**Description of the task**: Return all lines in the material below that contain "screenshot".

**Material for this task**:
########################################

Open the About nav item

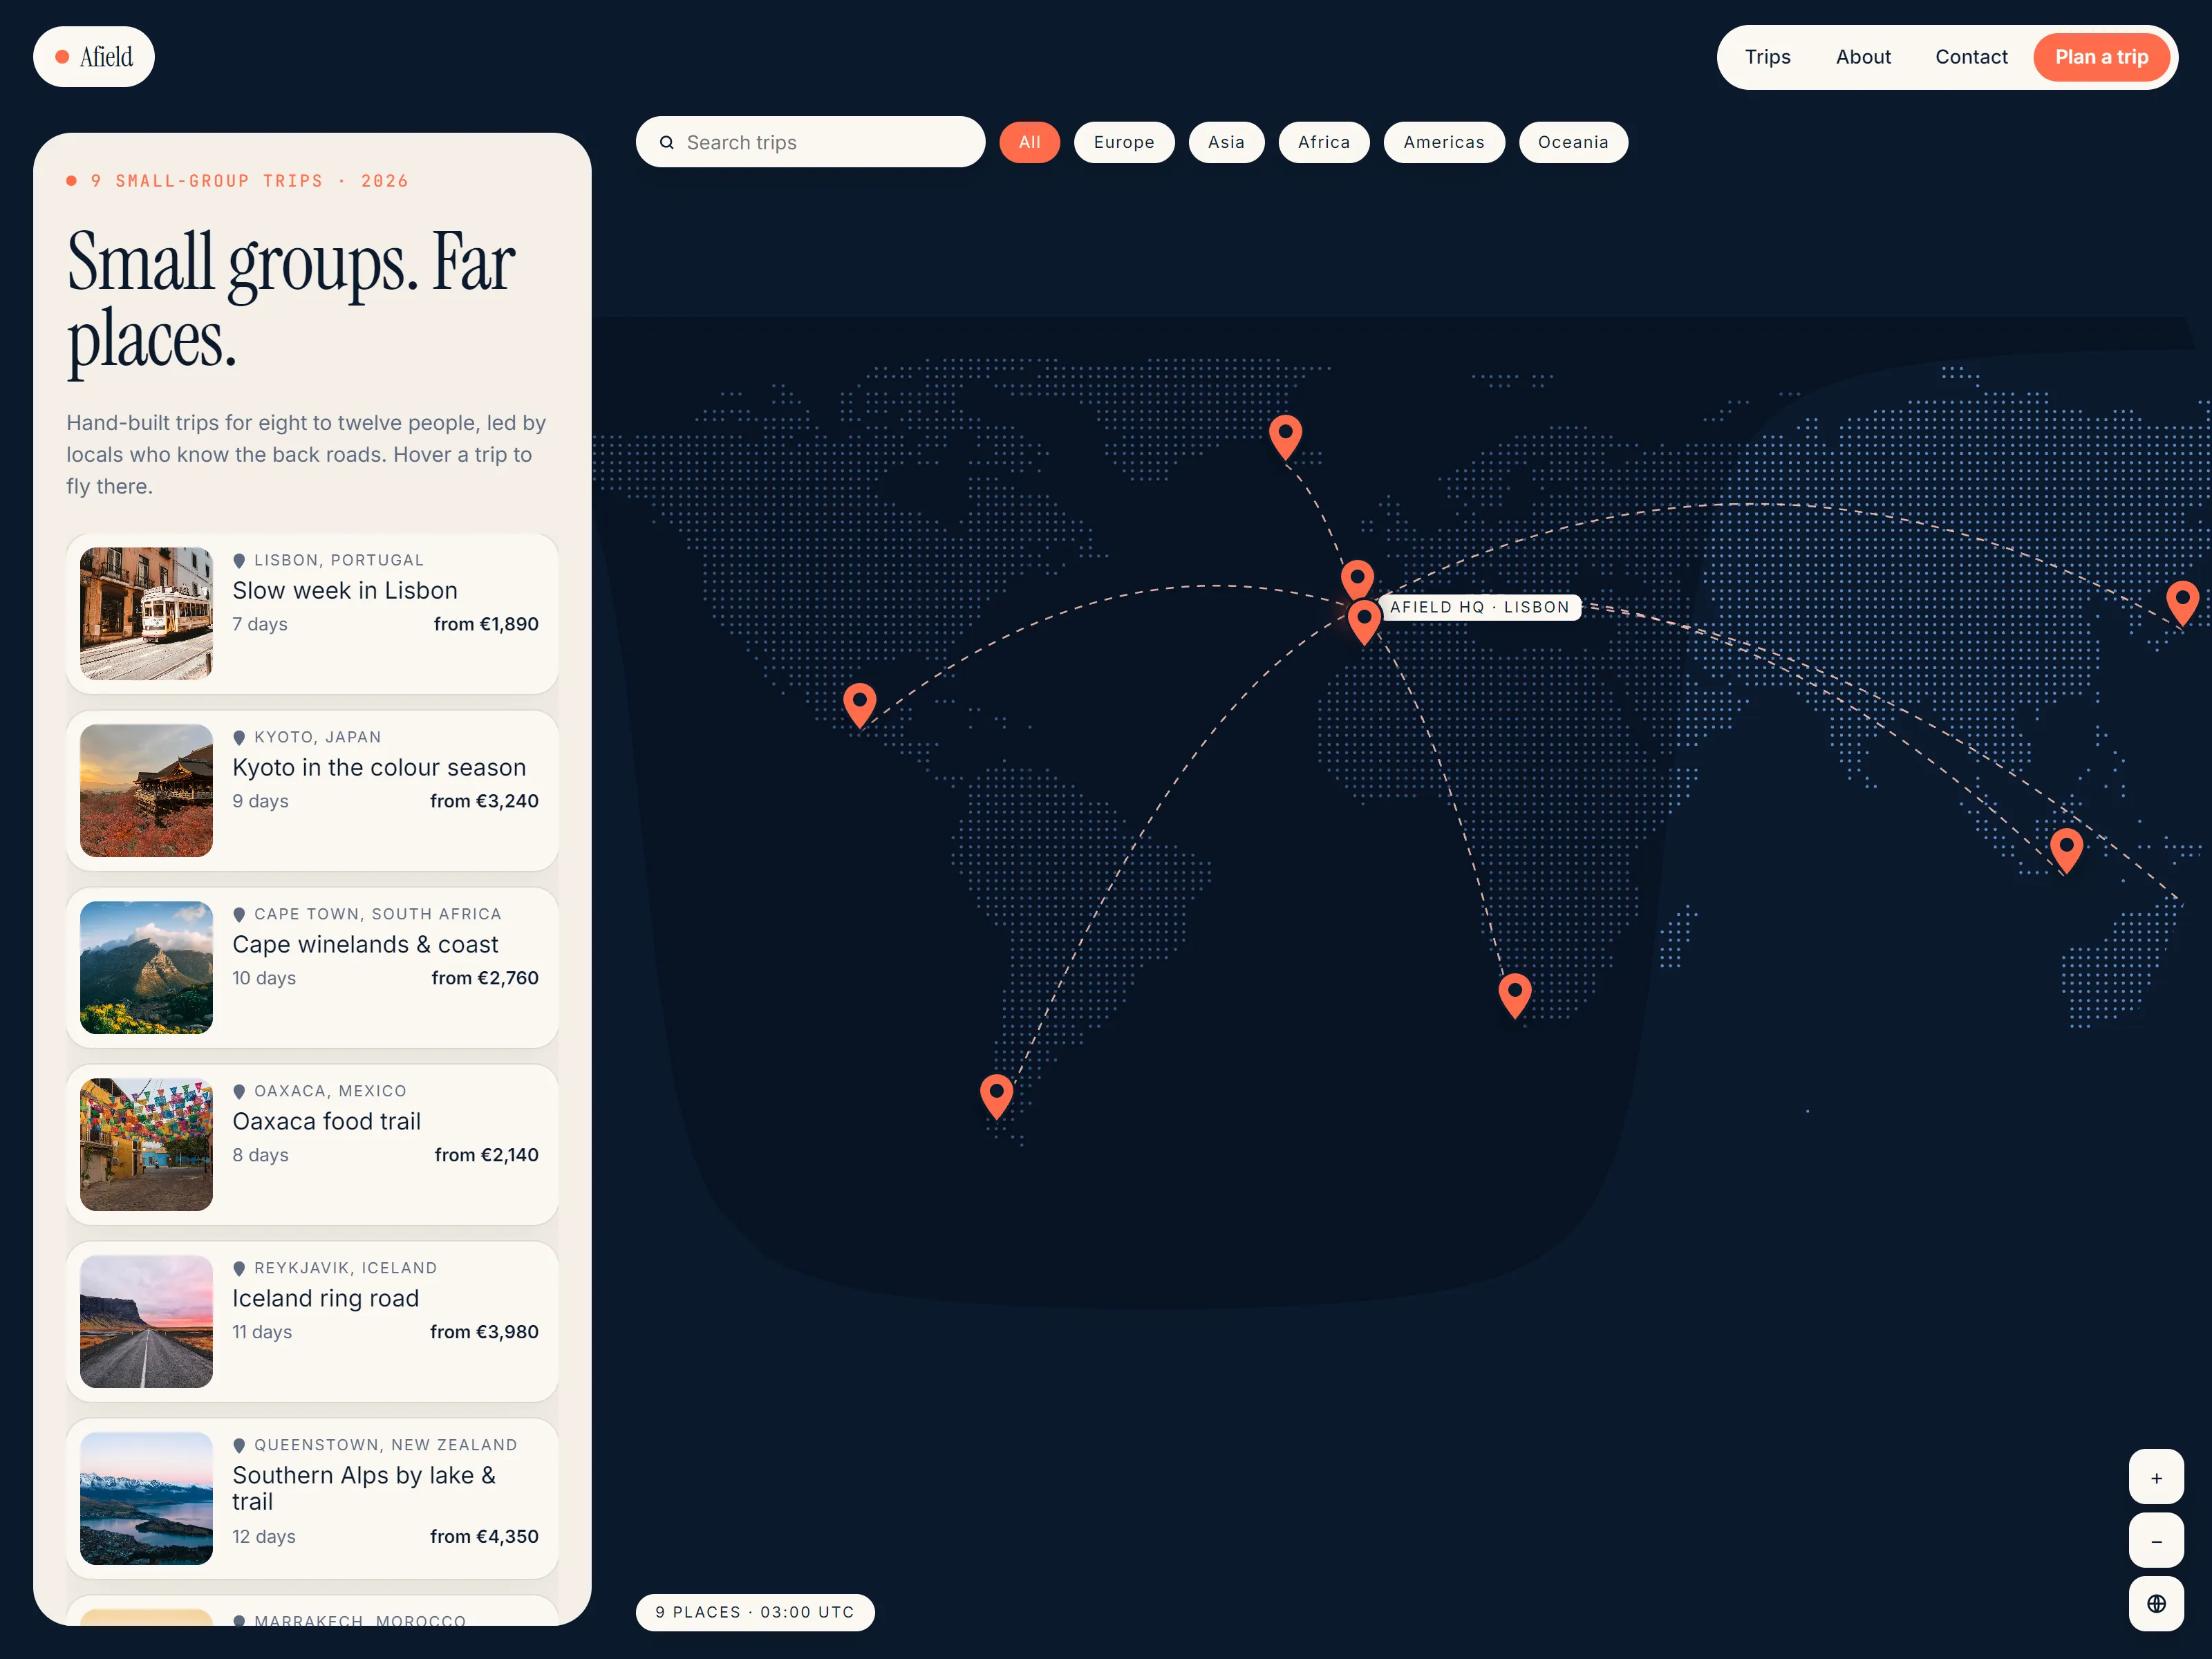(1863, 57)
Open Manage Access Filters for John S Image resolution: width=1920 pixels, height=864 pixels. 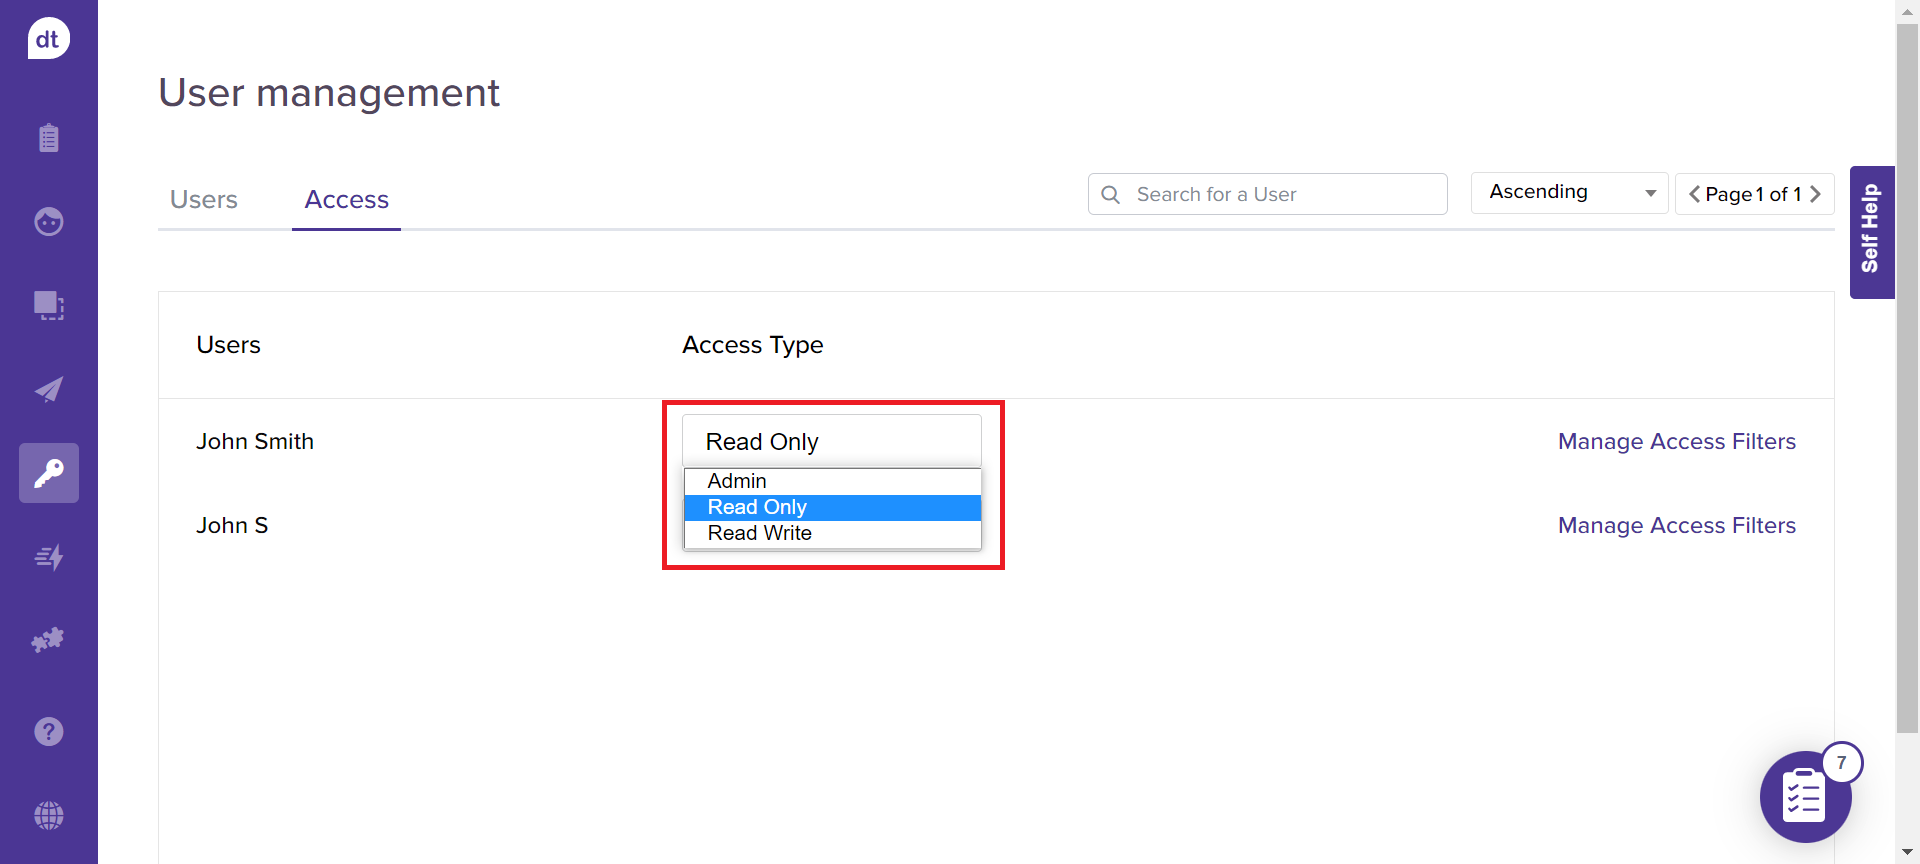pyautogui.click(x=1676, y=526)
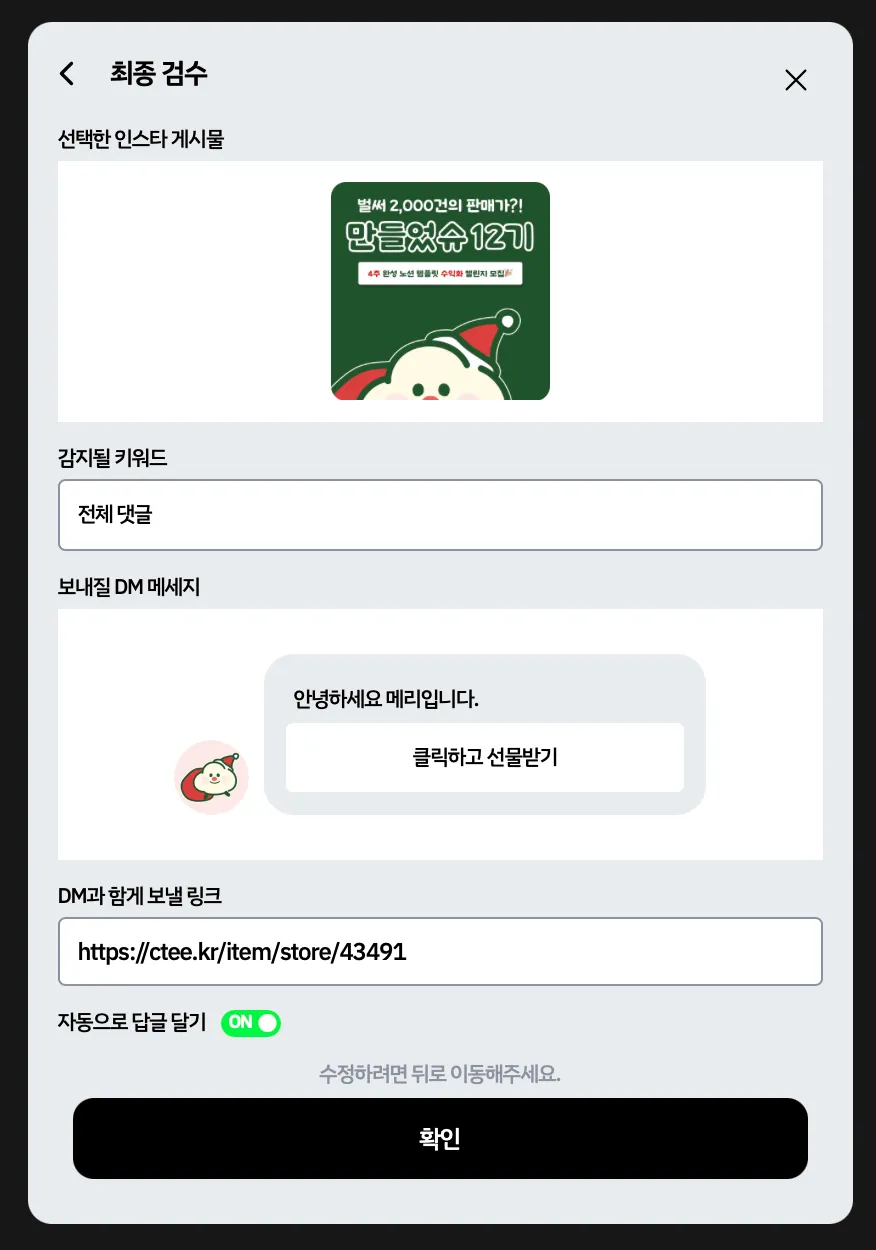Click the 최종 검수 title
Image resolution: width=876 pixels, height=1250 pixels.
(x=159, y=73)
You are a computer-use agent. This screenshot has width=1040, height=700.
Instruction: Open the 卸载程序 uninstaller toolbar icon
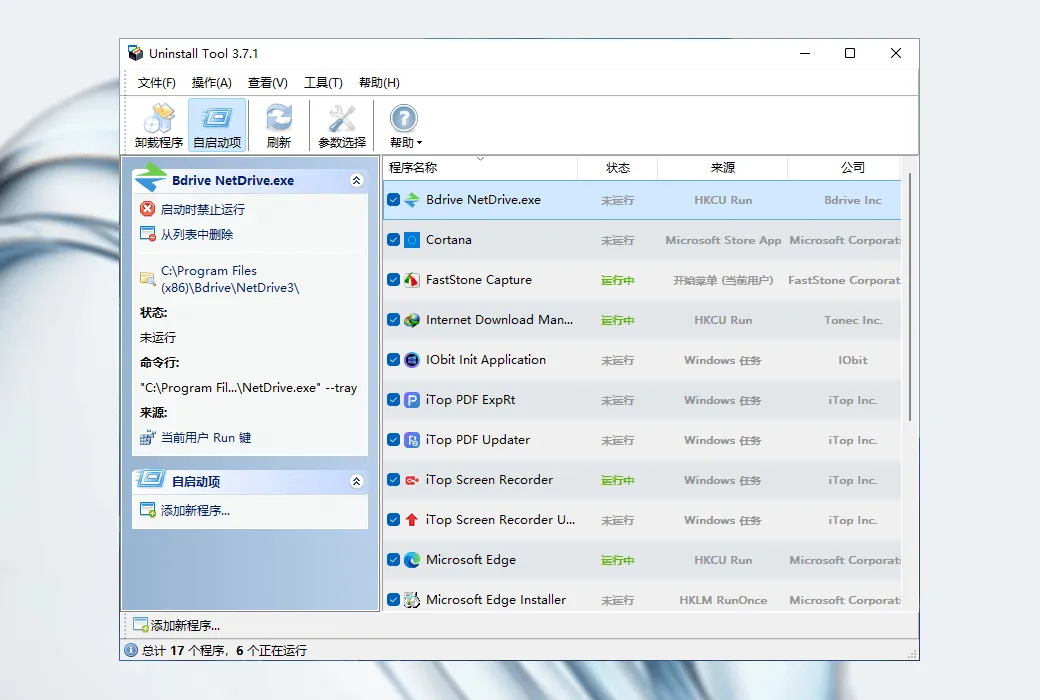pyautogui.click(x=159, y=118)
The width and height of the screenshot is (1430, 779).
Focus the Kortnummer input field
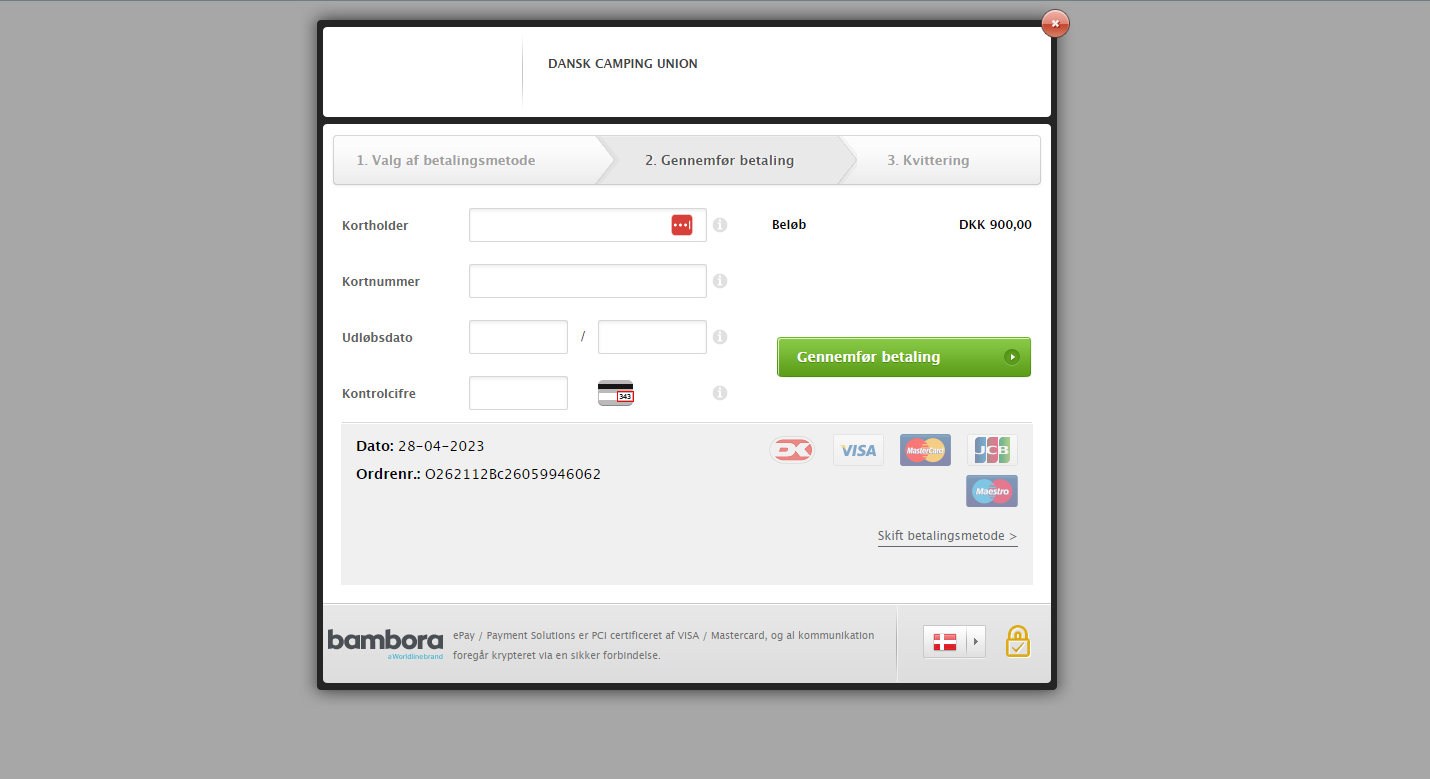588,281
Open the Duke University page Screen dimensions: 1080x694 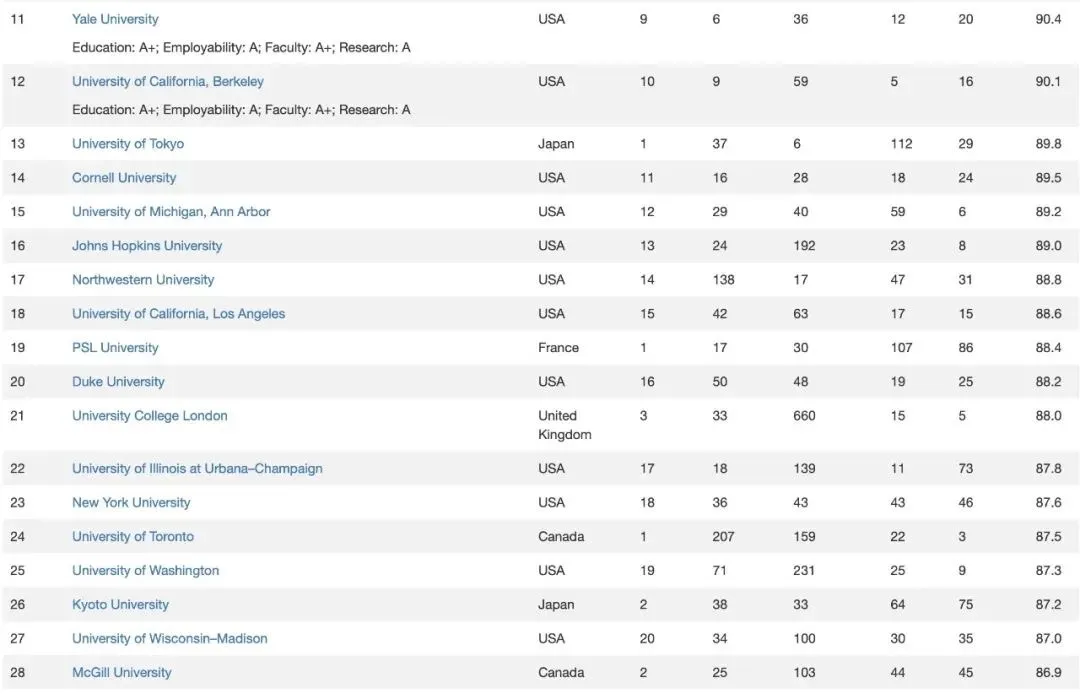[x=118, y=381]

########################################

**Exercise response**:
You are a computer-use agent. This screenshot has width=1040, height=700.
The width and height of the screenshot is (1430, 779).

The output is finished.